VMCH is one of some 20 providers across Australia providing access to the Umps system.
The system – named after its developer’s grandfather – attaches smart plugs to appliances like kettles, radio, televisions, fridges and lamps.
The plugs monitor daily interactions between the appliances and the householder and ‘learn’ a person’s unique patterns of a behaviour.
If a change of routine is detected the system sends an alert to family, friends or carers.
After trialing the technology in Gippsland, VMCH has now installed the system for 40 clients using HCP funding.
One of these is Valerie, who lives alone in Fitzroy and struggles with periods of confusion.

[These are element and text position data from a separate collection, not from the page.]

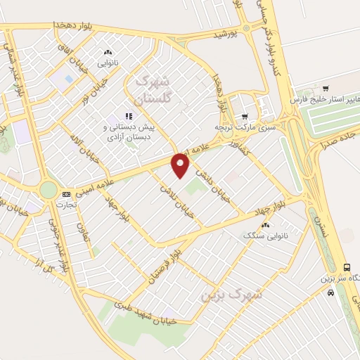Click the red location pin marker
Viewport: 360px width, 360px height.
click(181, 165)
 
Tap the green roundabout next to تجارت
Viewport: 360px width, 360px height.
click(48, 190)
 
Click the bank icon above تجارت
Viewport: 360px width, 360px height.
click(66, 194)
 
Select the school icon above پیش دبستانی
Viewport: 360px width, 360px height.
click(129, 116)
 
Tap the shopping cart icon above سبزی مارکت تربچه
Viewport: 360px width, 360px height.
click(245, 117)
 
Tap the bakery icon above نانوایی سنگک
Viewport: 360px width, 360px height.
click(265, 225)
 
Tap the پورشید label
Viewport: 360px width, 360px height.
click(228, 32)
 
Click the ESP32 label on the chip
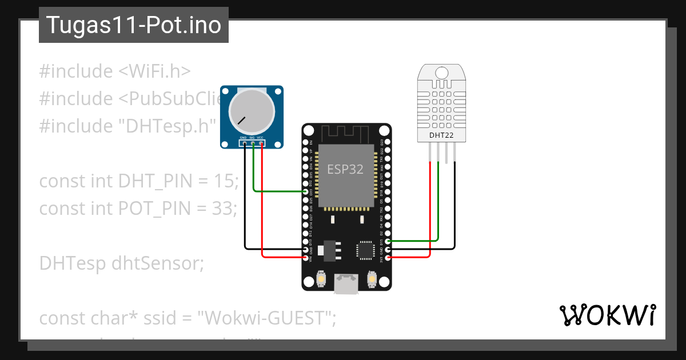345,169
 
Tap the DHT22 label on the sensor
441,135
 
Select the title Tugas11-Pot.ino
133,25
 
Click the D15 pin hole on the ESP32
388,241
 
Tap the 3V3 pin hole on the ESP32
388,258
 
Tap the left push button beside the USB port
321,279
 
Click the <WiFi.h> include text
154,71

Valerie had the system installed on the suggestion of her case manager Samuel.
“I am glad she has the system set up now,” Samuel says.
“If anything happens to her, we will know and can send help. It’s a bit hard sometimes, when our clients live alone. It’s always a worry when we call and there is no answer, so this is a backup.”
VMCH now hopes to use new flexibility arrangements recently announced in response to COVID-19 by the federal government to roll the technology out to more of its 1,300 home care recipients, as well as 700 clients who are eligible for CHSP funding, strategy and innovation advisor Chris Coughlan says.
Extra security during COVID-19
Mr Coughlan says the coronavirus lockdown has accelerated deployment of the technology.
“We were looking for technologies that can help us be more responsive to clients and we started with a trial last August,” he told Community Care Review.
“The COVID-19 situation has forced us to accelerate that project, so there’s been some benefits with the lock down in terms of getting technology in the hands of our clients.”
The Umps system was designed by 29-year-old Adam Jahnke after his grandfather was hospitalised for a fall in 2016.
When Mr Jahnke’s father returned home, Mr Jahnke wanted him to continue be able to live independently, so he looked to technology for a solution.
Mr Jahnke wasn’t happy with the existing solutions so he developed his own, and Umps Health was launched as a startup that year.
The company worked with home care providers to design the system from the ground.
“We worked with people on home care packages in particular to understand all the intricacies about deploying the technology into peoples homes to resolve those issues,” Mr Jahnke told CCR.
The technology, which is funded via the HCP, CHSP and NDIS, is now being used in 1,000 homes, with a view to expanding overseas once the the pandemic crisis eases.
Mr Jahnke says the Umps system has the benefit of being non-intrusive, simple to install and working in harmony with individual lifestyles.
“The feedback has been that complicated solutions with lots of sensors in a person’s home can be perceived as intrusive,” he says.
Mr Jahnke says Umps is an example of technology being used in response to a crisis, but believes the next phase will see it adopted in a more mainstream way.